Pick out every line of the records below that contains the word "what".

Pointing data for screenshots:
* start *

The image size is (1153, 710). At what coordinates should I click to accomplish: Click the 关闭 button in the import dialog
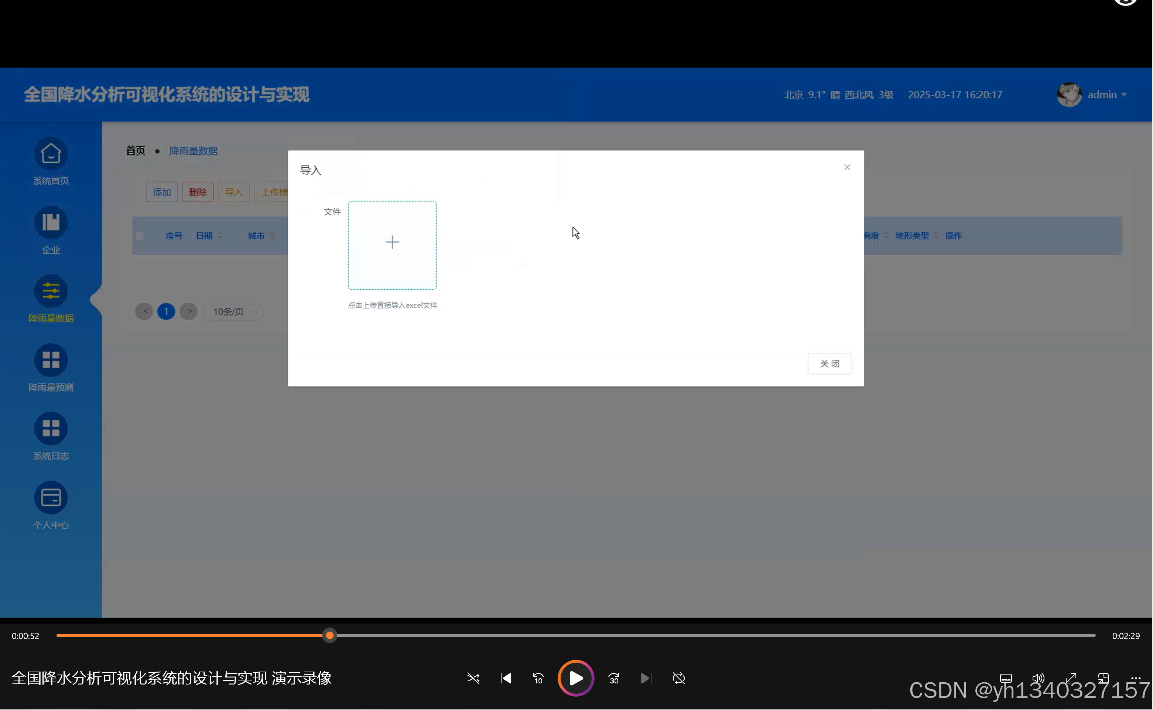(830, 363)
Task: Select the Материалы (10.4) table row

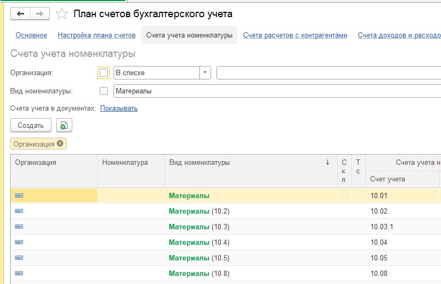Action: (x=226, y=242)
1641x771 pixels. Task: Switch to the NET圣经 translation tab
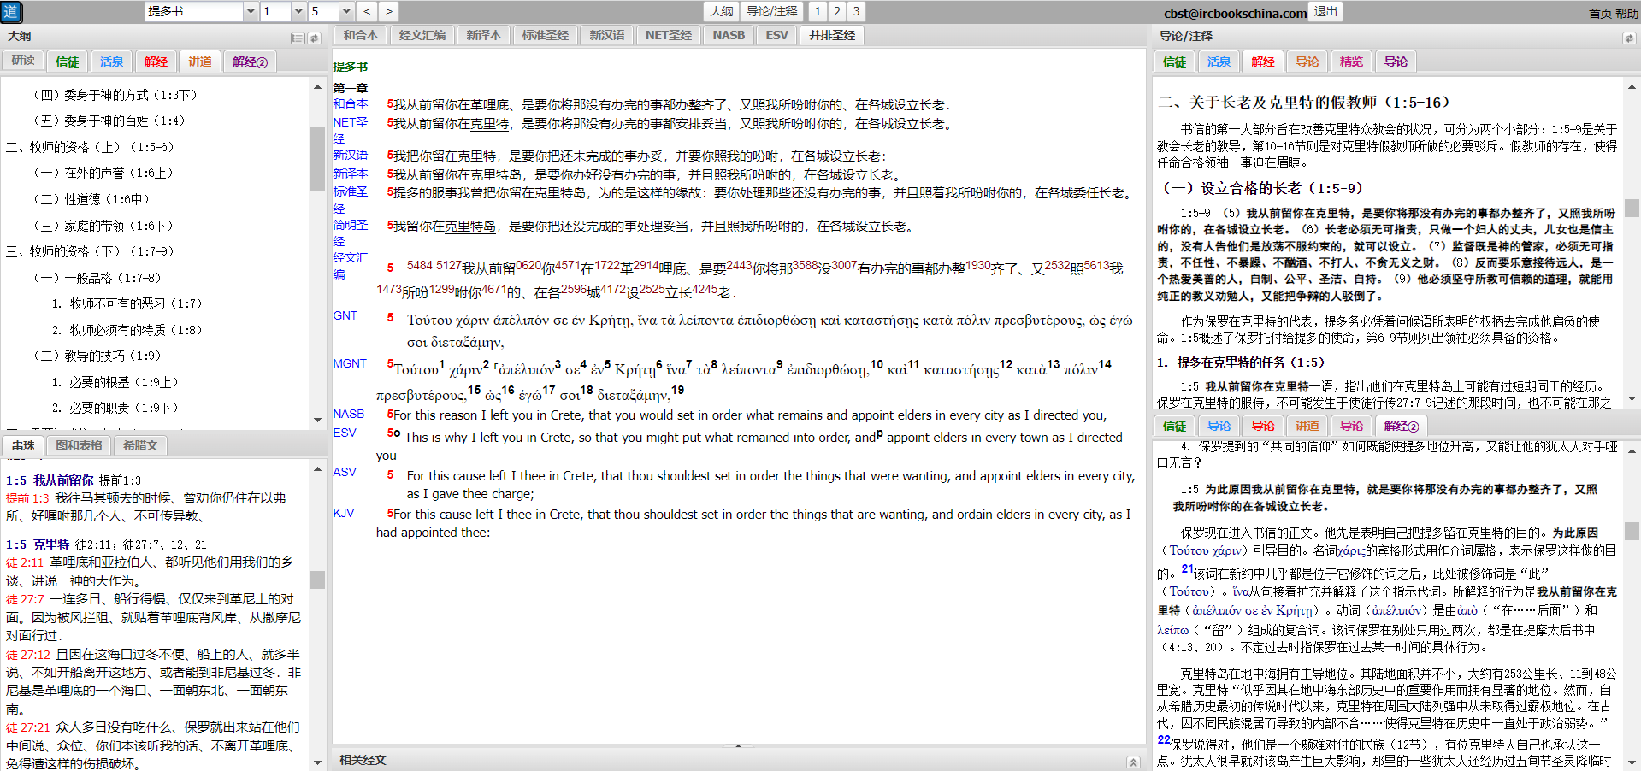[x=668, y=35]
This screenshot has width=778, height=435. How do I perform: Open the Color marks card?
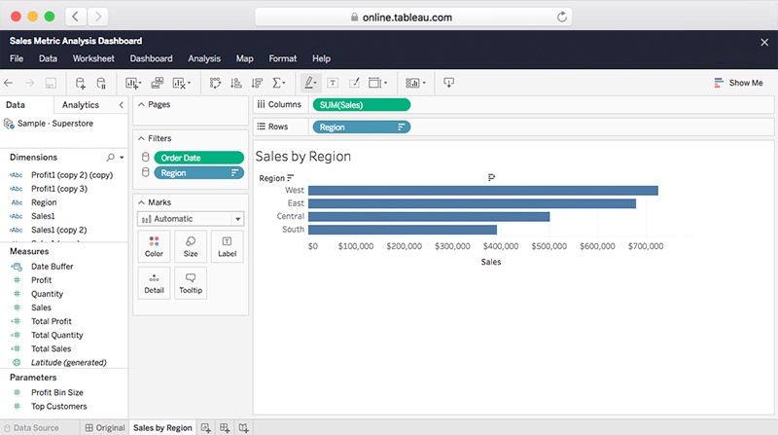coord(154,246)
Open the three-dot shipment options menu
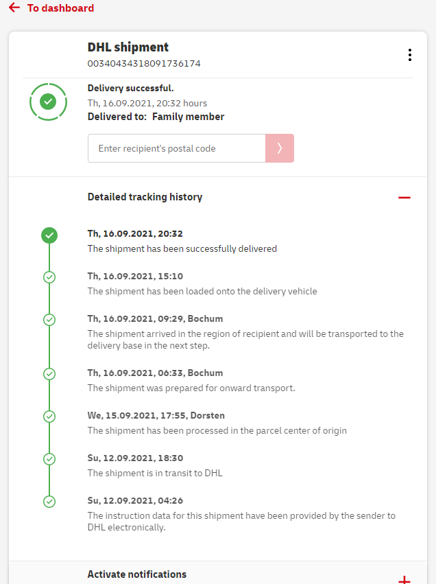Screen dimensions: 436x584 point(409,55)
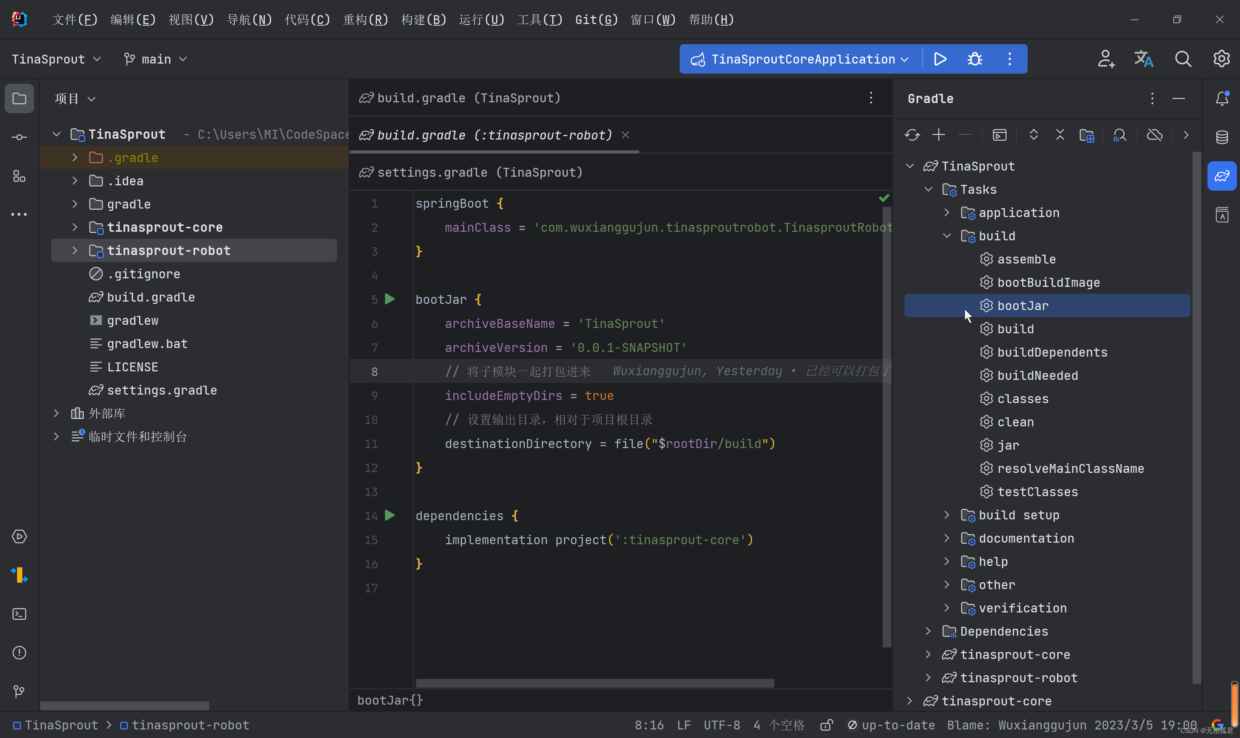Click the Debug tool icon
This screenshot has height=738, width=1240.
(975, 59)
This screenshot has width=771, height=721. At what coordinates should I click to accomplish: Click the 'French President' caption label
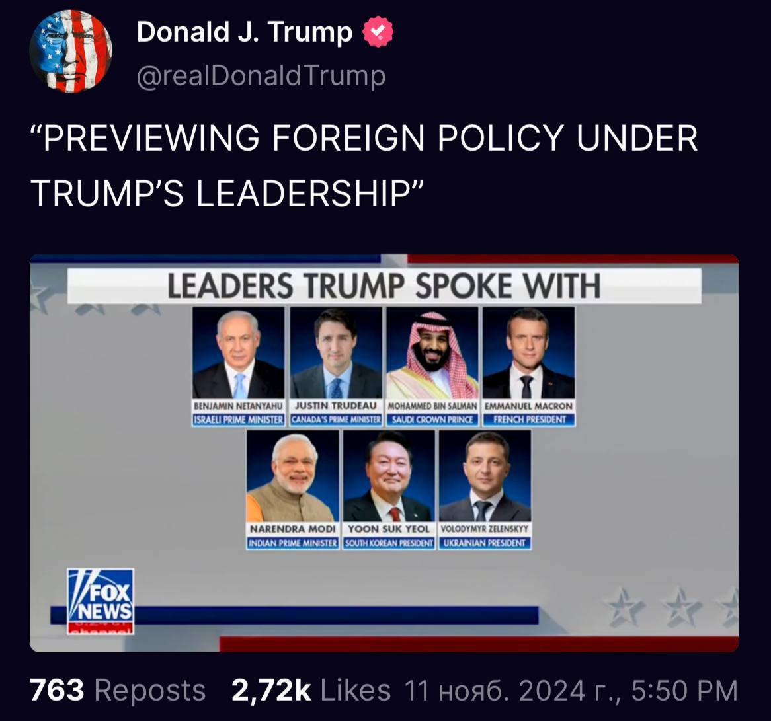pos(529,420)
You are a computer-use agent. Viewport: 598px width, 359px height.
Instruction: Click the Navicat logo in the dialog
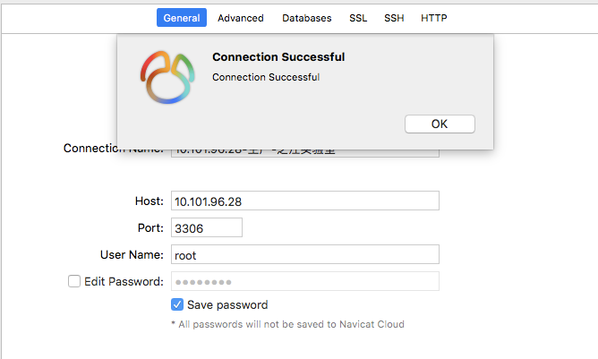coord(167,78)
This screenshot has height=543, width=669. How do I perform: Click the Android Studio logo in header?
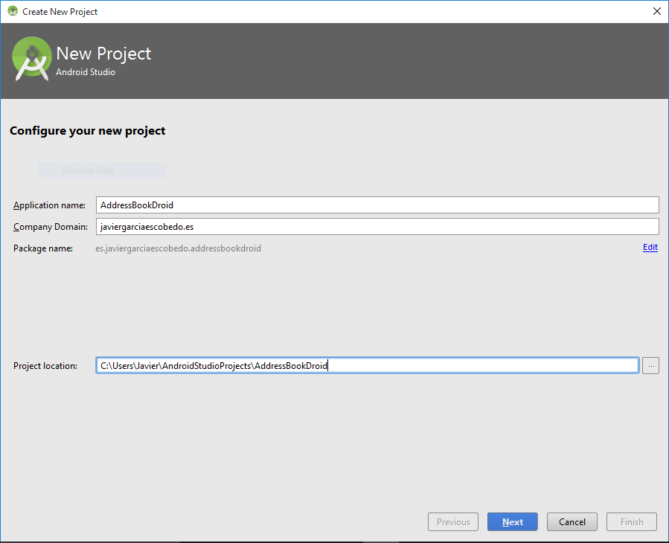click(x=32, y=59)
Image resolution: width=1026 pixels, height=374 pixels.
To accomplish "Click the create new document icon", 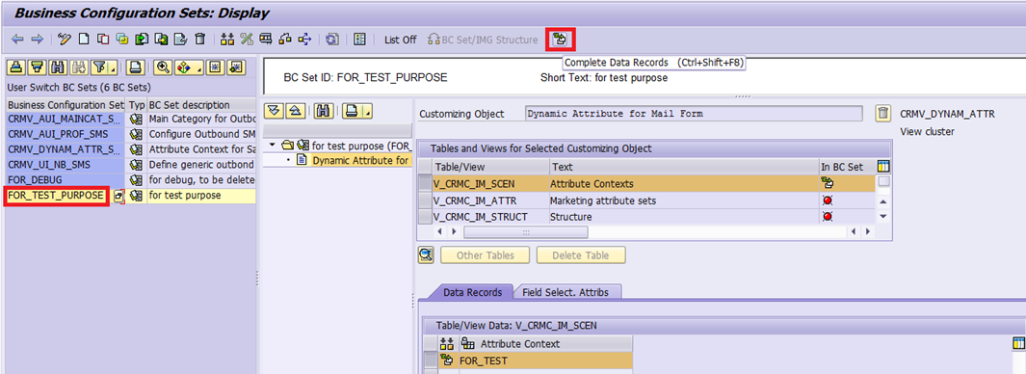I will pyautogui.click(x=84, y=40).
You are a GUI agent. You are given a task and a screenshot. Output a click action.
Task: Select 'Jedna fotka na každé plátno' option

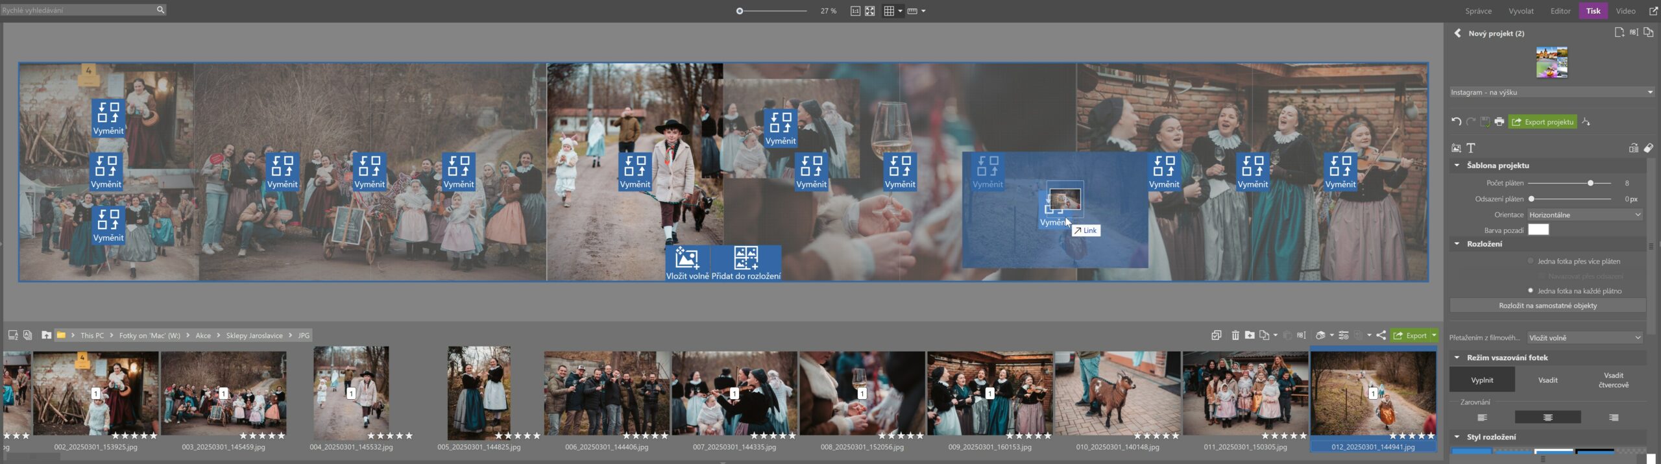tap(1531, 291)
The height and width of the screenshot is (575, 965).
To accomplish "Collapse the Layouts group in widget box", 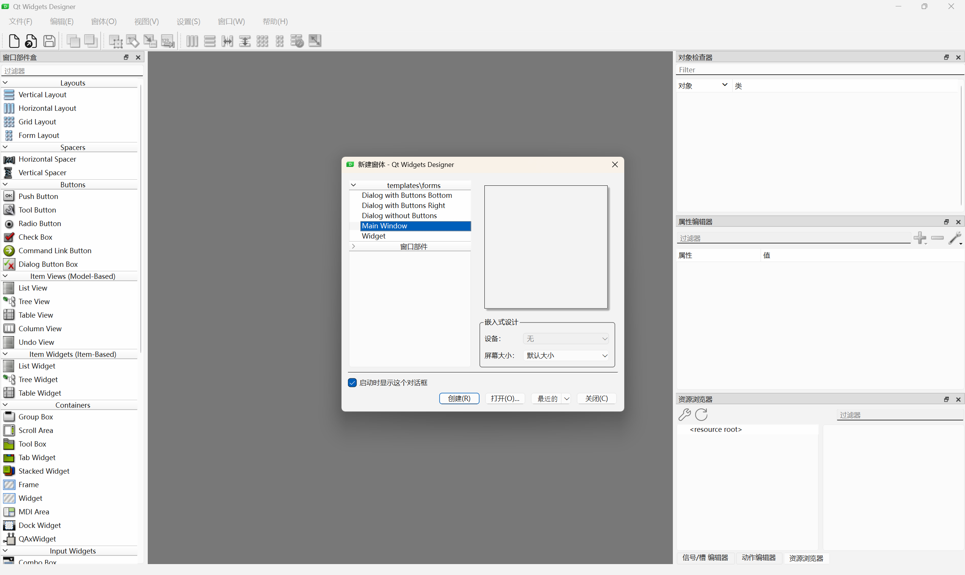I will (x=5, y=83).
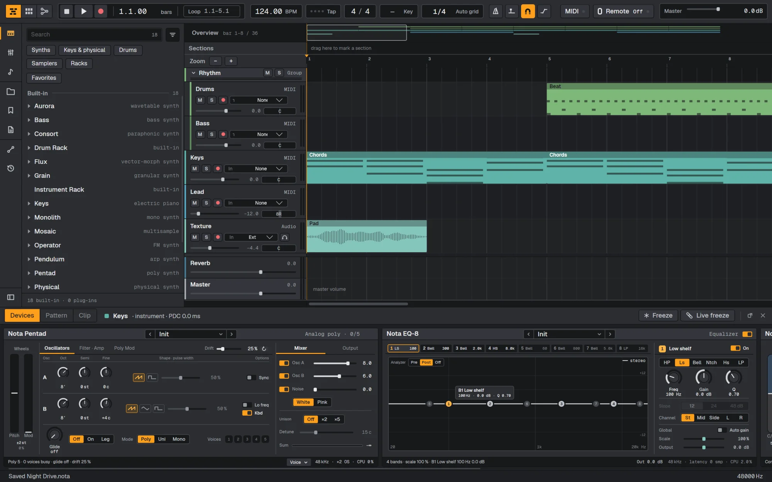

* end *

**Answer to the task:**
The image size is (1153, 710). At what coordinates should I click to accomplish: Click the 关闭 button in the import dialog
This screenshot has width=771, height=721. At what coordinates should I click to accomplish: Click the 'French President' caption label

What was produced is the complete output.